[Haskell-cafe] Rebindable 'let' for observable sharing?

Tillmann Rendel rendel at informatik.uni-marburg.de
Tue Mar 1 11:53:07 CET 2011


Hi,

Bas van Dijk wrote:
> For the record: are you talking about rewriting:
>
> let f = e in b
>
> into something like:
>
> (\f ->  e) `letin` (\f ->  b)
>
> where `letin` can be overloaded ("rebinded" is probably the better
> term) and has the default implementation:
>
> letin :: (a ->  a) ->  (a ->  b) ->  b
> fe `letin` fb = fb (fix fe)

I don't see how this captures the static semantics of let.
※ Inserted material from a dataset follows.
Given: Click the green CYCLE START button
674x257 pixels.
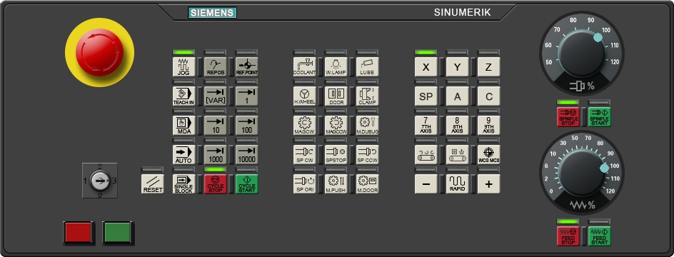Looking at the screenshot, I should click(247, 183).
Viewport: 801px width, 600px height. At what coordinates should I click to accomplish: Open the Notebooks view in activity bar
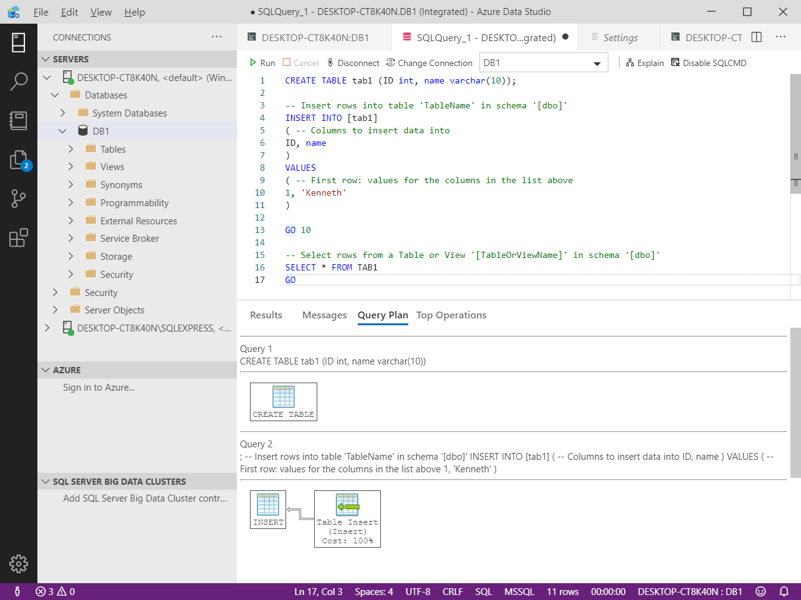click(x=19, y=121)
In the original code, f can be polymorphic, but in the desugared 
version, f is monomorphic. Maybe the following works with an appropriate 
set of extensions enabled:

First, infer the type of f in (let f = e in b) and call it T.

Then, rewrite (let f = e in b) to ((\f :: T -> e) `letin` (\f -> b)).


But Henning's original goal to "open a way to implement observable 
sharing as needed in EDSLs by a custom 'fix'" might be easier to achieve 
by desugaring let expressions into let expressions with some extra 
function applications:

   let f = e in b

would become something like

   let f = hook1 e in hook2 f b


Now, hook1 would default to id, and hook2 would default to (const id). I 
think this would capture the static and dynamic semantics of let 
expressions, and it might be enough to implement observable sharing.